#### Text passage:
··········
Walmart has become the first retailer in history to reach a $1 trillion market valuation, following a year-long rally that saw its shares rise nearly 26%. The milestone places the company alongside technology heavyweights such as Nvidia, Alphabet, Apple, and Microsoft.
The Arkansas-based retailer’s stock has surged 468% over the past decade, outpacing the S&P 500’s 264% gain. Analysts attribute this success to Walmart’s strategy of appealing to both higher-income customers seeking convenience and value, while maintaining loyalty among its core base of lower-income shoppers.
Over the past five years, Walmart has expanded its online marketplace to more than half a billion items, introduced one-hour delivery services, launched Walmart+ to compete with Amazon Prime, and developed a $4 billion advertising business that has strengthened profit margins. Central to its growth has been early and substantial investment in artificial intelligence. Walmart has poured billions into supply chain automation, enabling fresher produce, faster deliveries, improved inventory forecasting, and enhanced search functionality. These innovations have helped the company exceed US same-store sales estimates for 15 consecutive quarters, according to data compiled by LSEG.
Investor confidence in Walmart’s AI strategy has coincided with broader shifts toward online grocery shopping. The retailer now captures roughly one in four dollars spent on groceries in the US, giving it a dominant position as households face inflation, a cooling labor market, tariffs, and uncertainty following the recent government shutdown. “It really is a remarkable accomplishment. We think of trillion-dollar market caps as being a tech-stock phenomenon, but Walmart is a gritty ‘old-economy’ company,” said investor Charles Sizemore, noting the company’s focus on technology to reduce costs.
··········
#### Listed entries:

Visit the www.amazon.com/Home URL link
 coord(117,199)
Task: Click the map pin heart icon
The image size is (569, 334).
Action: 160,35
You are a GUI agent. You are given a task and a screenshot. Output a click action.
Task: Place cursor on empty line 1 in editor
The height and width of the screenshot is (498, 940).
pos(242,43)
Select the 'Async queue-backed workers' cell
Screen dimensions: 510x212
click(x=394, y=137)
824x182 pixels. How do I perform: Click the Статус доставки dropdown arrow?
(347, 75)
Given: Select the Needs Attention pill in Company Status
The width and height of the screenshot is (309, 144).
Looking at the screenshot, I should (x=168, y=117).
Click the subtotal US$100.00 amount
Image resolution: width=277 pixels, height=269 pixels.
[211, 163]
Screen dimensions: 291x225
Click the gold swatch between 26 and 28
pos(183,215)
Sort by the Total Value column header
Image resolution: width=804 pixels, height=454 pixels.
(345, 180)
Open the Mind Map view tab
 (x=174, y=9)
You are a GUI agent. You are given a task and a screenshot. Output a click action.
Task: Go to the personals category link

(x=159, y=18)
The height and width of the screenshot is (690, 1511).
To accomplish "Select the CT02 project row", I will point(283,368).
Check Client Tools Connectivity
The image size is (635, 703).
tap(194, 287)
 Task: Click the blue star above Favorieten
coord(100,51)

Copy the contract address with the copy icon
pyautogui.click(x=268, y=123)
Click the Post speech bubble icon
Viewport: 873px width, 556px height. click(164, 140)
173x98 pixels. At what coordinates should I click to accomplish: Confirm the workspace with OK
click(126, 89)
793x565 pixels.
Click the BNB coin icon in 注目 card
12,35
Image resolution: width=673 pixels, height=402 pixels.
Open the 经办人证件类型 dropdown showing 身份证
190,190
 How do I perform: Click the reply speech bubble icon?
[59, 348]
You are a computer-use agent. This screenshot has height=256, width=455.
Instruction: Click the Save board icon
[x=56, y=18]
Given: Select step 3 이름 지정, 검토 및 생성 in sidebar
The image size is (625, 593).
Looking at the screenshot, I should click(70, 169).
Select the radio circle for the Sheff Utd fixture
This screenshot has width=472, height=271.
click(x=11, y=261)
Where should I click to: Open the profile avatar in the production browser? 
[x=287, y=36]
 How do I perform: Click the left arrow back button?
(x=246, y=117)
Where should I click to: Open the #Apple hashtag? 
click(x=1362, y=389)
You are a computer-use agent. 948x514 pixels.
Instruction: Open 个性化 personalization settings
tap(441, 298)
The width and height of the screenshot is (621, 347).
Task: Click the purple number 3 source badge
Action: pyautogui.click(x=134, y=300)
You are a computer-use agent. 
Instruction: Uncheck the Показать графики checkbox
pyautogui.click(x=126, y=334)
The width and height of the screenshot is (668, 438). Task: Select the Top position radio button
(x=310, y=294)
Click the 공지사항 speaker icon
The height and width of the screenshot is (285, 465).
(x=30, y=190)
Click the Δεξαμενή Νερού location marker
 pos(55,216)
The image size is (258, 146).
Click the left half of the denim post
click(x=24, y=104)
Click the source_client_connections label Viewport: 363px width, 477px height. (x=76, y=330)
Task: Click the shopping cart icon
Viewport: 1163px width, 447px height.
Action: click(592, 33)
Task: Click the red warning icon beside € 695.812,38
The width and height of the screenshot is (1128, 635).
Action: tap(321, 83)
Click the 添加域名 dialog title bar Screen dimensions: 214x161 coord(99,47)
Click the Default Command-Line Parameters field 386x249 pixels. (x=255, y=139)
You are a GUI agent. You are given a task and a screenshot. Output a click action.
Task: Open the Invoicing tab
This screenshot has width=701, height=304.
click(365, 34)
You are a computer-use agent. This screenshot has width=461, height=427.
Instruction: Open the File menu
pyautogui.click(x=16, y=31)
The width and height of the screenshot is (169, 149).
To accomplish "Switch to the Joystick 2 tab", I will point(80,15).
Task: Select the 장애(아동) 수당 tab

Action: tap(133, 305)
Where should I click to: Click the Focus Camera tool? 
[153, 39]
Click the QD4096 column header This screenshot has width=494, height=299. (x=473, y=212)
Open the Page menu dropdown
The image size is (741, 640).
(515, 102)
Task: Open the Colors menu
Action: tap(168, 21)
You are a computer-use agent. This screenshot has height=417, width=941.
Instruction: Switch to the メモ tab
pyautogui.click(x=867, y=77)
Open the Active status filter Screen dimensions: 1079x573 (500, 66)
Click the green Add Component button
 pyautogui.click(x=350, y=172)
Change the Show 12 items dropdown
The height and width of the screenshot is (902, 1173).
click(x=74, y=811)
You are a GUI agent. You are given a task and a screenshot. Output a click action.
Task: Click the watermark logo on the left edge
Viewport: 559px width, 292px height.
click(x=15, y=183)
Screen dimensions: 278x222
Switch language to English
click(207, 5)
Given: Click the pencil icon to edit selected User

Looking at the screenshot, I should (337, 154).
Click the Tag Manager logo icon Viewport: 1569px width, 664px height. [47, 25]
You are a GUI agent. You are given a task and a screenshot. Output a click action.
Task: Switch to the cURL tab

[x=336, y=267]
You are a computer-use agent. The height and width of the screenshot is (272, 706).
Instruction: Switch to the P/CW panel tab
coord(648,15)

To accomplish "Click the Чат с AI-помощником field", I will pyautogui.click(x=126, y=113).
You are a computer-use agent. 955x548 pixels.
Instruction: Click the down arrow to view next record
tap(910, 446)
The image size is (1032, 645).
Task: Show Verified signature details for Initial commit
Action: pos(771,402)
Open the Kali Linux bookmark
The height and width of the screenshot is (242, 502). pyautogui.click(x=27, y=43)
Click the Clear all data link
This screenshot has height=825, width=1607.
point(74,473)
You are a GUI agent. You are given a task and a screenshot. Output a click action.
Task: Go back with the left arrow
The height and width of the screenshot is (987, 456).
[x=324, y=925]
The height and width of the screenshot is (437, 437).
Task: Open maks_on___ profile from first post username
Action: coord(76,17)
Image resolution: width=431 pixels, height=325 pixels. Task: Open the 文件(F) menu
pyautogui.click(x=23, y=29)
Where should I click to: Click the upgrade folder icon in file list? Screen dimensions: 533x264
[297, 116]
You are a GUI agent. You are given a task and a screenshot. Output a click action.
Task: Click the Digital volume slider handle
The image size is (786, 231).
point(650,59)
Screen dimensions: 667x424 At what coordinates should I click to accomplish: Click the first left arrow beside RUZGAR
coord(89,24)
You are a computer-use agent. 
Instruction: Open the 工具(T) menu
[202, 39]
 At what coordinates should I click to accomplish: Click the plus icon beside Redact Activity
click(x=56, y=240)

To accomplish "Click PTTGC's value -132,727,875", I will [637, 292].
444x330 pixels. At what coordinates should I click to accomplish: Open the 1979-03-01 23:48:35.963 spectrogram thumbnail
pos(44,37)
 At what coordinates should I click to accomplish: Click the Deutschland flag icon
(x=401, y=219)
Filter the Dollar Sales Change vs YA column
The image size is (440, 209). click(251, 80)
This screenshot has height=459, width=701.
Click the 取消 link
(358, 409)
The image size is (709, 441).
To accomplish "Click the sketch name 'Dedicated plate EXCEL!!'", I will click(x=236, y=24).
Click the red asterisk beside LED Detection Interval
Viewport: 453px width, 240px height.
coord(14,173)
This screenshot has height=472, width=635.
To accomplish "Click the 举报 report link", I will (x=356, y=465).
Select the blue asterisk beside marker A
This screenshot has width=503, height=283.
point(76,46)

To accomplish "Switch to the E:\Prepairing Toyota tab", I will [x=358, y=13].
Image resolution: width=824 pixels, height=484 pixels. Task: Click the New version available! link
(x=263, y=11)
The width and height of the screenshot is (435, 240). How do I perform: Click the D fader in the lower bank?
··········
#### What you need to do:
1 - Answer from the passage on Walmart's valuation:
(a) By what percentage has Walmart's stock risen over the past decade?
(b) How many items does Walmart's online marketplace now hold?
(c) What share of US grocery spending does Walmart capture?
2 - Write out the passage on Walmart's valuation, starting with "Walmart has become" and going on through "of lower-income shoppers.".
3 - Pick up the passage on Walmart's valuation after its final sentence and carry it forward.
The records have no connection to the passage on Walmart's valuation.

#### Answers provided:
1 -
(a) 468%
(b) More than half a billion
(c) Roughly one in four dollars

2 -
Walmart has become the first retailer in history to reach a $1 trillion market valuation, following a year-long rally that saw its shares rise nearly 26%. The milestone places the company alongside technology heavyweights such as Nvidia, Alphabet, Apple, and Microsoft.
The Arkansas-based retailer’s stock has surged 468% over the past decade, outpacing the S&P 500’s 264% gain. Analysts attribute this success to Walmart’s strategy of appealing to both higher-income customers seeking convenience and value, while maintaining loyalty among its core base of lower-income shoppers.

3 -
Walmart’s new global CEO, John Furner, who assumed the role on February 1, faces the challenge of further accelerating AI investments while defending market share against rivals including Amazon, Aldi, and Costco. Partnerships with OpenAI and Google have embedded Walmart’s shopping tools into AI-powered search chatbots, helping close the gap with Amazon’s GenAI assistant, Rufus.
Last month, Walmart joined the Nasdaq-100 Index, which tracks the most valuable non-financial companies, replacing AstraZeneca. It now joins a select group of US firms valued at $1 trillion or more, including Nvidia ($4.5 trillion), Alphabet ($4.1 trillion), Apple ($3.9 trillion), Microsoft ($3.1 trillion), Amazon ($2.6 trillion), Meta ($1.8 trillion), Broadcom ($1.6 trillion), Tesla ($1.6 trillion), and Berkshire Hathaway ($1 trillion).
The milestone caps a remarkable journey for Walmart, which opened its first store in Rogers, Arkansas, in 1962. Today, it operates 4,600 locations across the US. The company went public in 1970 and has been a long-standing member of the S&P 500 and the Dow Jones Industrial Average. Analysts expect Walmart’s mix of retail dominance and AI-driven innovation could drive its market value toward $2 trillion in the coming years.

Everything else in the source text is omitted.